From 8c73bbc3c721afe1e0f6f6e27b588579a857e001 Mon Sep 17 00:00:00 2001
From: Fangrui Song <i@maskray.me>
Date: Sat, 17 Nov 2018 10:23:12 -0800
Subject: [PATCH] Use clang::isIdentifierBody and clean up utils/working_files

---
 src/clang_tu.cc         |   2 +-
 src/include_complete.cc |  13 ++++-
 src/indexer.cc          |  11 ++--
 src/pipeline.cc         |   2 +-
 src/project.cc          |   2 +-
 src/serializer.cc       |   2 +-
 src/test.cc             |  56 ++++++++++--------
 src/utils.cc            |  47 +--------------
 src/utils.hh            |  11 ----
 src/working_files.cc    | 124 +++++++---------------------------------
 src/working_files.hh    |  27 ++-------
 11 files changed, 76 insertions(+), 221 deletions(-)

diff --git a/src/clang_tu.cc b/src/clang_tu.cc
index 5a87153a..e6fe3ef9 100644
--- a/src/clang_tu.cc
+++ b/src/clang_tu.cc
@@ -32,7 +32,7 @@ std::string PathFromFileEntry(const FileEntry &file) {
   std::string ret = NormalizePath(Name);
   // Resolve /usr/include/c++/7.3.0 symlink.
   if (!llvm::any_of(g_config->workspaceFolders, [&](const std::string &root) {
-        return StartsWith(ret, root);
+        return StringRef(ret).startswith(root);
       })) {
     SmallString<256> dest;
     llvm::sys::fs::real_path(ret, dest);
diff --git a/src/include_complete.cc b/src/include_complete.cc
index fab2279b..7f293336 100644
--- a/src/include_complete.cc
+++ b/src/include_complete.cc
@@ -156,7 +156,11 @@ void IncludeComplete::InsertCompletionItem(const std::string &absolute_path,
 }
 
 void IncludeComplete::AddFile(const std::string &path) {
-  if (!EndsWithAny(path, g_config->completion.include.suffixWhitelist))
+  bool ok = false;
+  for (StringRef suffix : g_config->completion.include.suffixWhitelist)

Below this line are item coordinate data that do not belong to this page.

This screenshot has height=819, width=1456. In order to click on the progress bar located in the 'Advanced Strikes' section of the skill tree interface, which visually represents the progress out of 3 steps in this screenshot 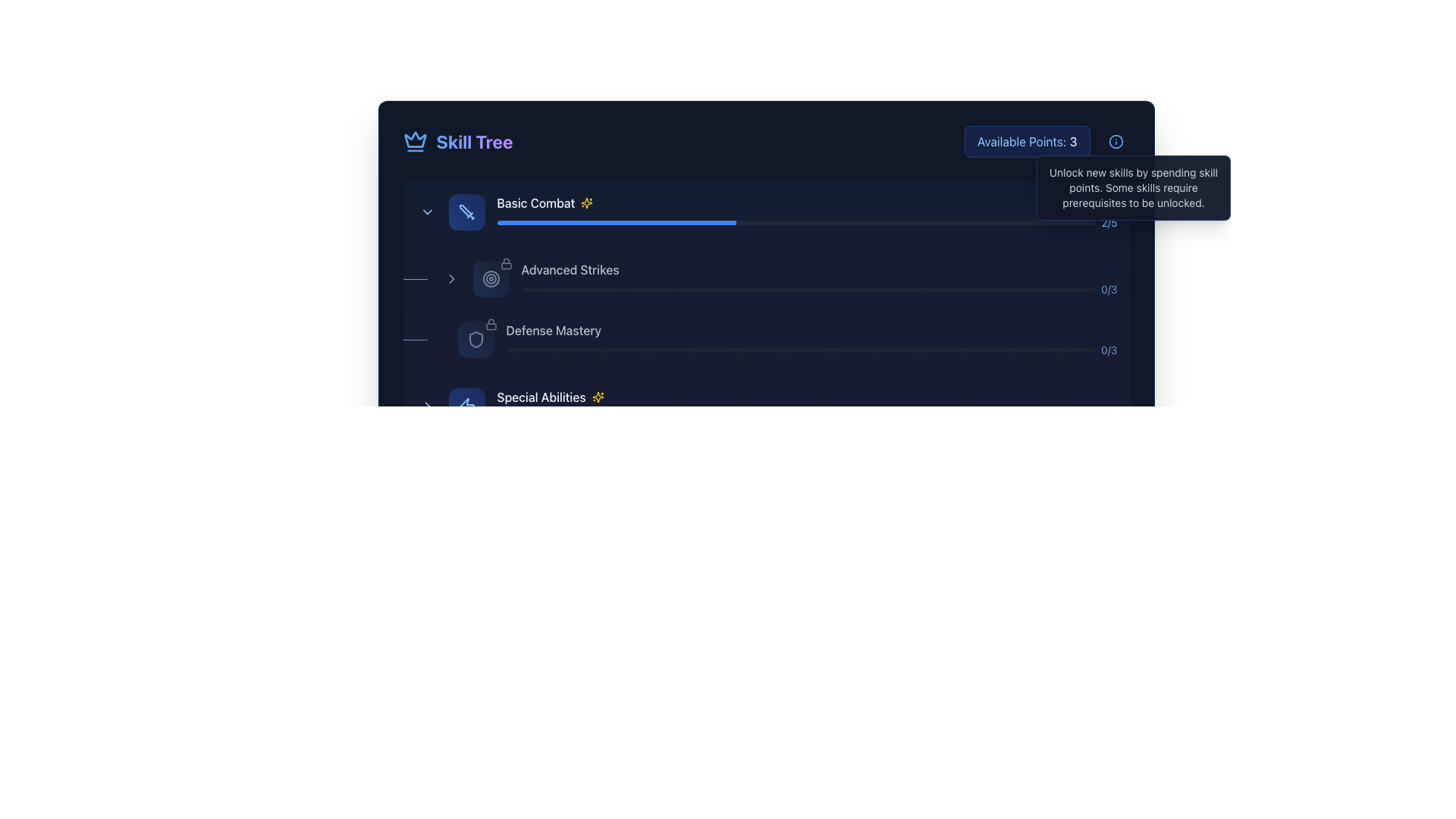, I will do `click(818, 289)`.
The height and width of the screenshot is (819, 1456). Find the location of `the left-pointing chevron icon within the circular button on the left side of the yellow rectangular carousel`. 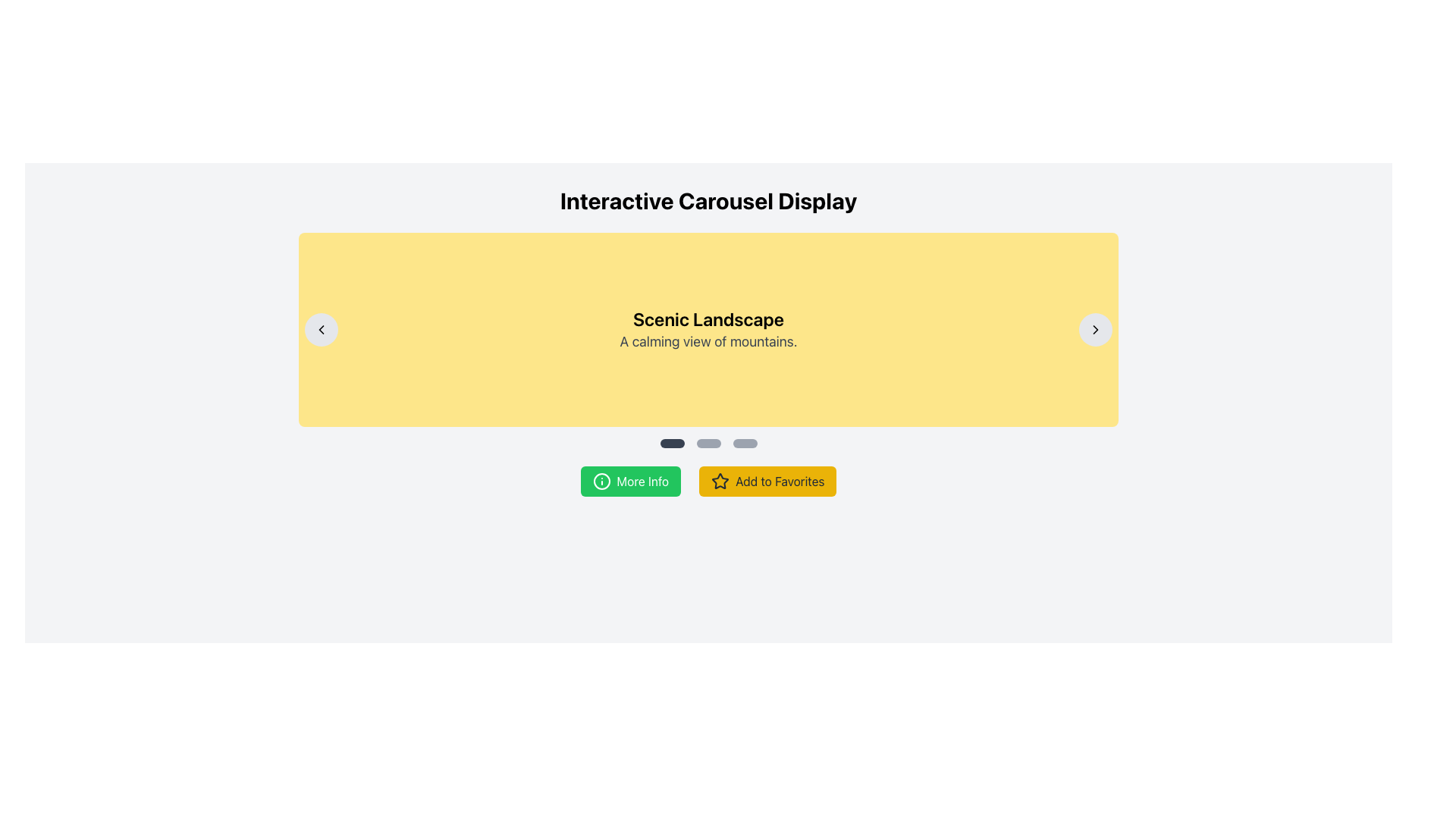

the left-pointing chevron icon within the circular button on the left side of the yellow rectangular carousel is located at coordinates (320, 329).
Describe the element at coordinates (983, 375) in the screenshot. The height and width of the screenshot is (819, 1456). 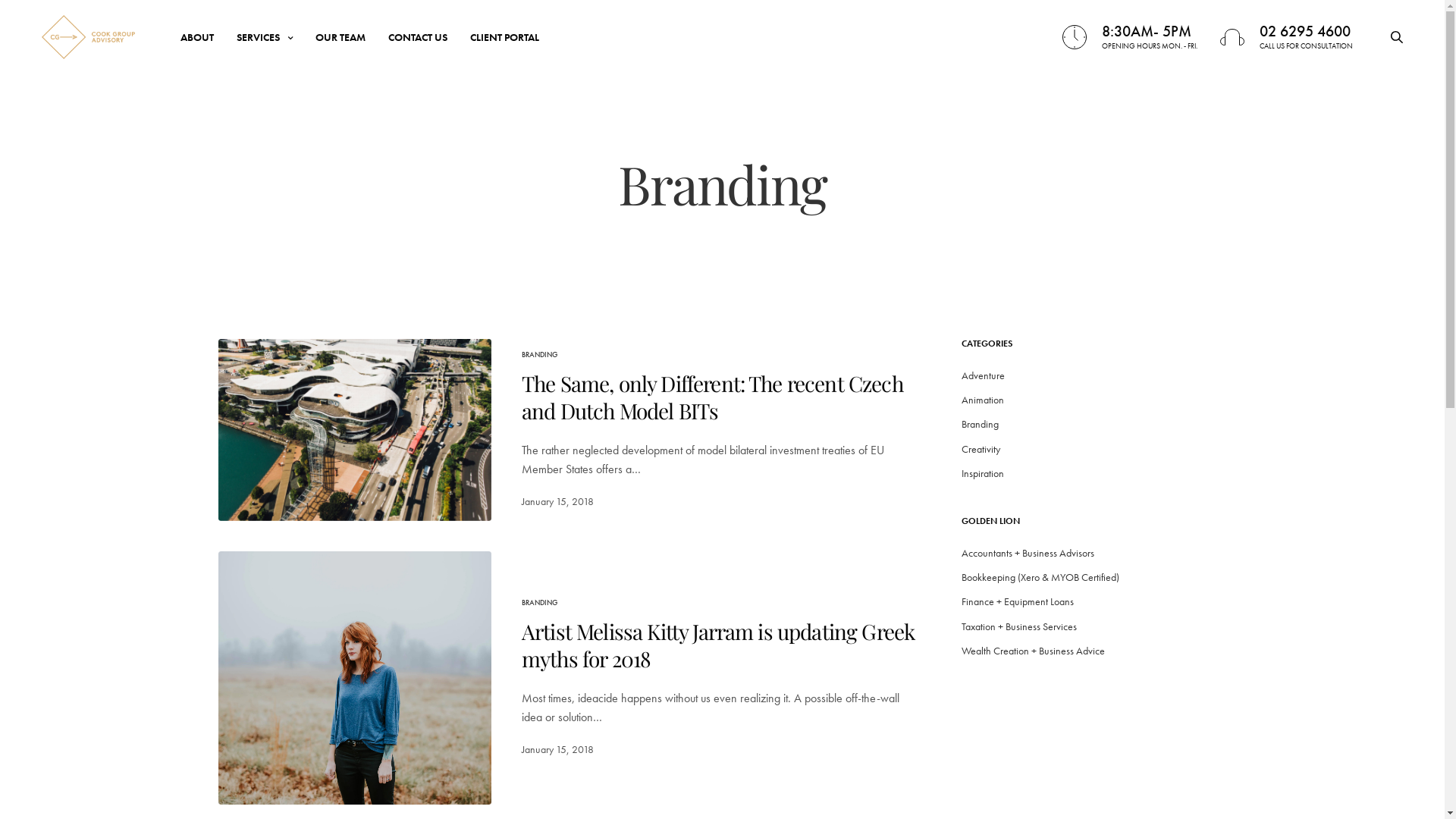
I see `'Adventure'` at that location.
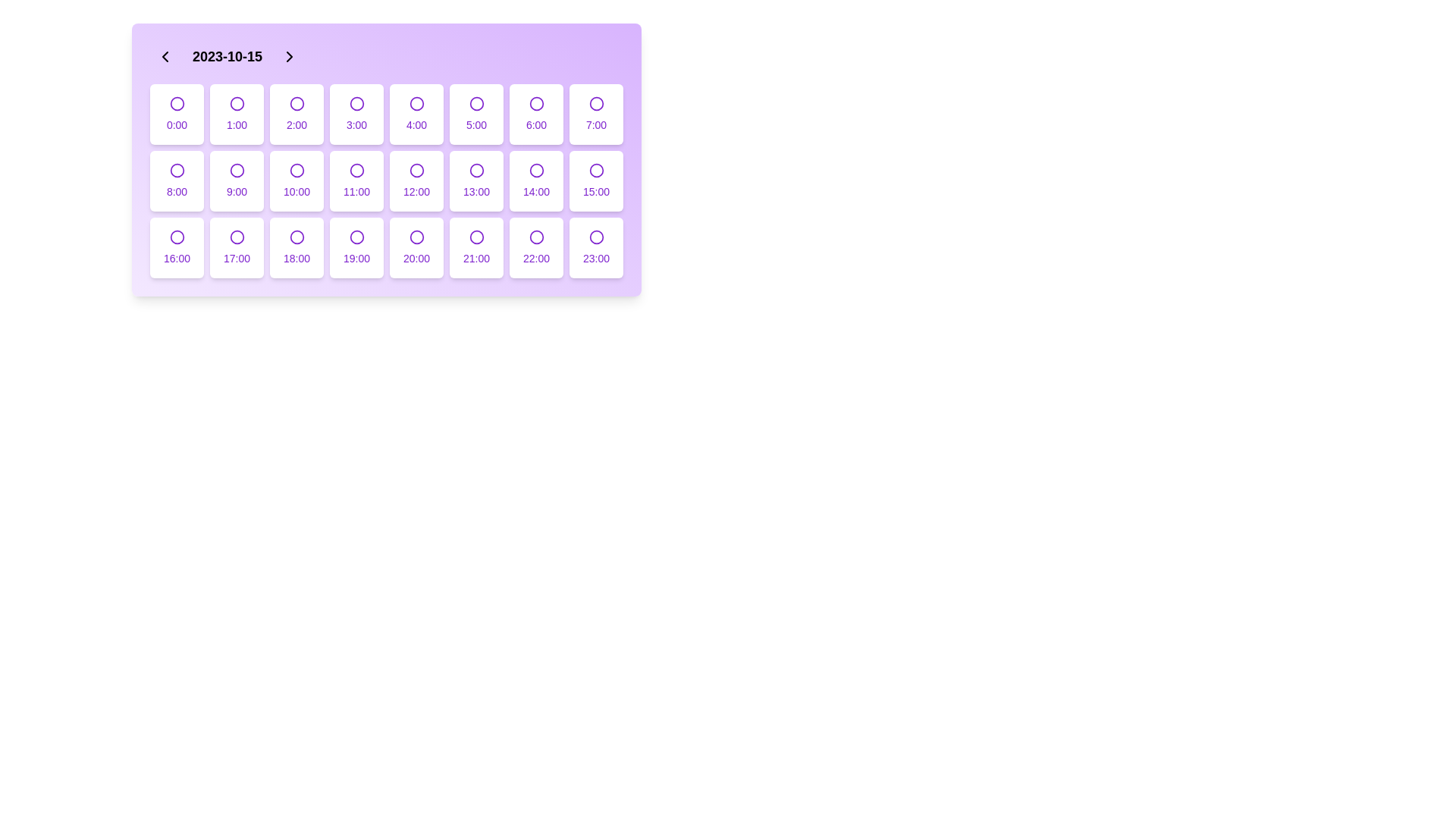 The height and width of the screenshot is (819, 1456). I want to click on the SVG circle selection indicator for the time slot '0:00' located in the top-left corner of the grid under '2023-10-15', so click(177, 103).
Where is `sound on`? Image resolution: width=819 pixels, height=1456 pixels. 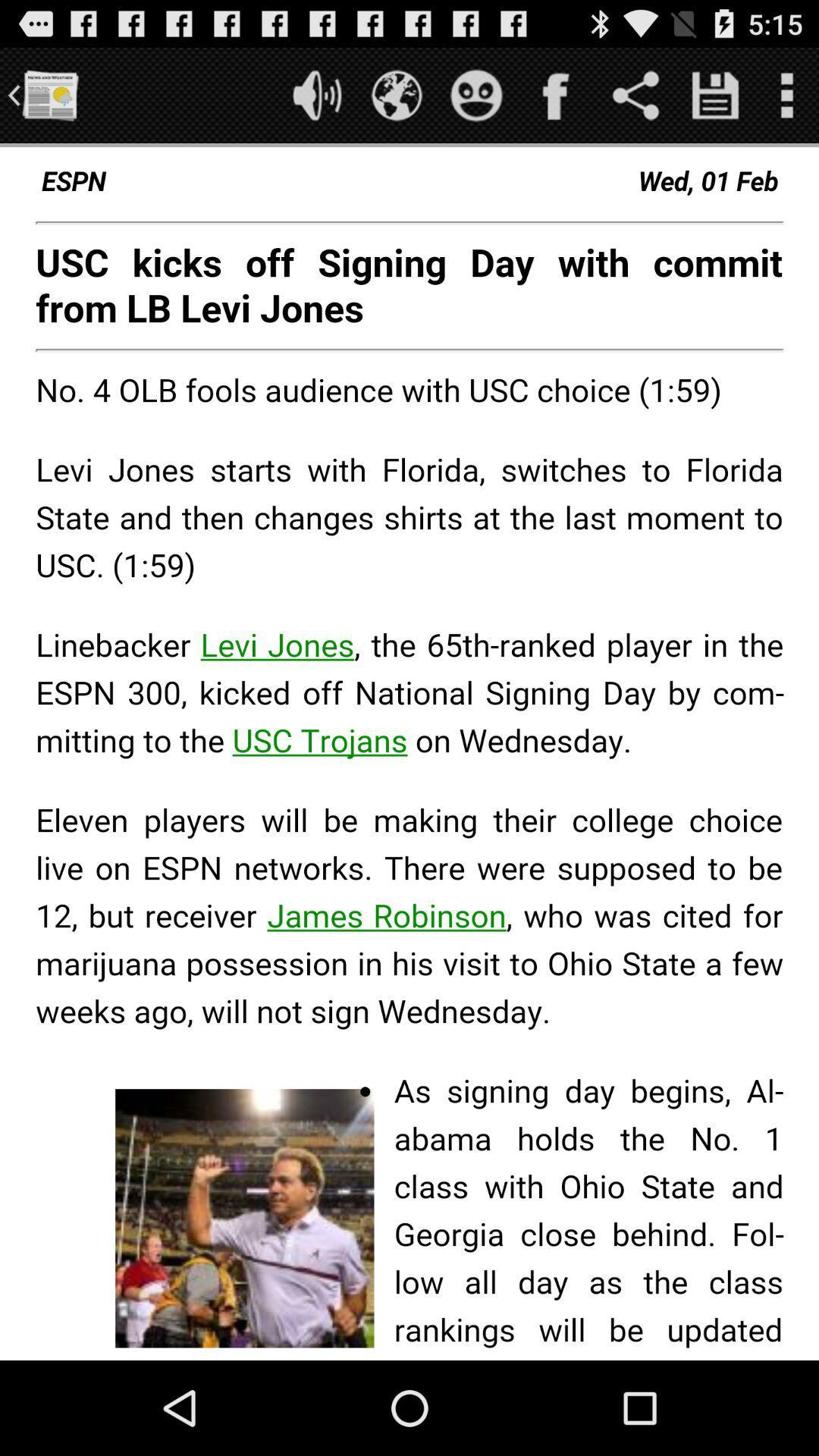 sound on is located at coordinates (316, 94).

+    if (StringRef(path).endswith(suffix))
+      ok = true;
+  if (!ok)
     return;
   if (match_ && !match_->IsMatch(path))
     return;
@@ -183,8 +187,11 @@ void IncludeComplete::InsertIncludesFromDirectory(std::string directory,
   GetFilesInFolder(
       directory, true /*recursive*/, false /*add_folder_to_path*/,
       [&](const std::string &path) {
-        if (!include_cpp &&
-            !EndsWithAny(path, g_config->completion.include.suffixWhitelist))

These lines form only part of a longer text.